[EXERCISE DESCRIPTION]
Nothing but the data, repeated exactly, belongs in the answer.

[DATA SUPPLIED]
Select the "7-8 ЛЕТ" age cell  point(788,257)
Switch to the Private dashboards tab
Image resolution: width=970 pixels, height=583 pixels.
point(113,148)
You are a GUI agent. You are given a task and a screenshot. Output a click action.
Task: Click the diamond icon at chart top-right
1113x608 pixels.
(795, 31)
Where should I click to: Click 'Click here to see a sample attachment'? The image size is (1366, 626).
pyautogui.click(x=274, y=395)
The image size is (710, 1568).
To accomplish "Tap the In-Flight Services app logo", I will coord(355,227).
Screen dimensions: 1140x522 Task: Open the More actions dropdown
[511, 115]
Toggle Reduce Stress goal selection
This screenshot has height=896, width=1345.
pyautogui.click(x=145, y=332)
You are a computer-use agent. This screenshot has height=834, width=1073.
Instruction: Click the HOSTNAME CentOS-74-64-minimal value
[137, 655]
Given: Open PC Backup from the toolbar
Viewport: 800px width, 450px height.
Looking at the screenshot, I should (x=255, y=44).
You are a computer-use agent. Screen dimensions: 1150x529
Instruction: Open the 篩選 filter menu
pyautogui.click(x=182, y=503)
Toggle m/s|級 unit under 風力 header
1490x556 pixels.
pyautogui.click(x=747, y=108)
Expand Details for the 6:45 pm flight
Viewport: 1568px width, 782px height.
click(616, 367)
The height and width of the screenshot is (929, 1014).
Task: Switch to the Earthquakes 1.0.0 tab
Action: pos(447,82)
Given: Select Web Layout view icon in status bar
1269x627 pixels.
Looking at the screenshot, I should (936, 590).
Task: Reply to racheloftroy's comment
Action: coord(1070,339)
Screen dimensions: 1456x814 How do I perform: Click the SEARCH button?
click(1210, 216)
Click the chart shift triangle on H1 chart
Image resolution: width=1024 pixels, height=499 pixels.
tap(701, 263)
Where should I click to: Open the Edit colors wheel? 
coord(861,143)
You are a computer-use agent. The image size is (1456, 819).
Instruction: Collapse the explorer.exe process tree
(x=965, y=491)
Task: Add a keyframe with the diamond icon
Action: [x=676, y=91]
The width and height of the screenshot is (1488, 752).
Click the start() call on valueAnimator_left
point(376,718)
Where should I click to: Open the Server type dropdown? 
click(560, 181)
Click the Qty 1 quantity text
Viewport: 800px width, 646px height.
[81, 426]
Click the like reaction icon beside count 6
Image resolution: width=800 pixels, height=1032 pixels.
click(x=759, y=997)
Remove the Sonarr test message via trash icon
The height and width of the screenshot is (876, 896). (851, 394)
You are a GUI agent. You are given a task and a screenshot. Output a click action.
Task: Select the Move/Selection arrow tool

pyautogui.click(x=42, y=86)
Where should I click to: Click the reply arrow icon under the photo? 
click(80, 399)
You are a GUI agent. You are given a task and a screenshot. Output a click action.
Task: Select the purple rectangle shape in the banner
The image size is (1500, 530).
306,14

[COMPLETED TASK]
Select the "7-8 ЛЕТ" age cell  point(788,257)
Switch to the Private dashboards tab
Image resolution: width=970 pixels, height=583 pixels.
point(113,148)
You are a GUI agent. You are given a task and a screenshot. Output a click action.
Task: Click the diamond icon at chart top-right
1113x608 pixels.
(795, 31)
Where should I click to: Click 'Click here to see a sample attachment'? The image size is (1366, 626).
pyautogui.click(x=274, y=395)
The image size is (710, 1568).
To accomplish "Tap the In-Flight Services app logo", I will coord(355,227).
Screen dimensions: 1140x522 Task: Open the More actions dropdown
[511, 115]
Toggle Reduce Stress goal selection
This screenshot has height=896, width=1345.
pyautogui.click(x=145, y=332)
You are a computer-use agent. This screenshot has height=834, width=1073.
Instruction: Click the HOSTNAME CentOS-74-64-minimal value
[137, 655]
Given: Open PC Backup from the toolbar
Viewport: 800px width, 450px height.
Looking at the screenshot, I should (x=255, y=44).
You are a computer-use agent. Screen dimensions: 1150x529
Instruction: Open the 篩選 filter menu
pyautogui.click(x=182, y=503)
Toggle m/s|級 unit under 風力 header
1490x556 pixels.
pyautogui.click(x=747, y=108)
Expand Details for the 6:45 pm flight
Viewport: 1568px width, 782px height.
click(616, 367)
The height and width of the screenshot is (929, 1014).
Task: Switch to the Earthquakes 1.0.0 tab
Action: pos(447,82)
Given: Select Web Layout view icon in status bar
1269x627 pixels.
Looking at the screenshot, I should (936, 590).
Task: Reply to racheloftroy's comment
Action: coord(1070,339)
Screen dimensions: 1456x814 How do I perform: Click the SEARCH button?
click(1210, 216)
Click the chart shift triangle on H1 chart
Image resolution: width=1024 pixels, height=499 pixels.
tap(701, 263)
Where should I click to: Open the Edit colors wheel? 
coord(861,143)
You are a computer-use agent. The image size is (1456, 819).
Instruction: Collapse the explorer.exe process tree
(x=965, y=491)
Task: Add a keyframe with the diamond icon
Action: [x=676, y=91]
The width and height of the screenshot is (1488, 752).
Click the start() call on valueAnimator_left
point(376,718)
Where should I click to: Open the Server type dropdown? 
click(560, 181)
Click the Qty 1 quantity text
Viewport: 800px width, 646px height.
[81, 426]
Click the like reaction icon beside count 6
Image resolution: width=800 pixels, height=1032 pixels.
click(x=759, y=997)
Remove the Sonarr test message via trash icon
The height and width of the screenshot is (876, 896). (851, 394)
You are a GUI agent. You are given a task and a screenshot. Output a click action.
Task: Select the Move/Selection arrow tool

pyautogui.click(x=42, y=86)
Where should I click to: Click the reply arrow icon under the photo? 
click(80, 399)
You are a GUI agent. You are given a task and a screenshot. Output a click action.
Task: Select the purple rectangle shape in the banner
The image size is (1500, 530).
306,14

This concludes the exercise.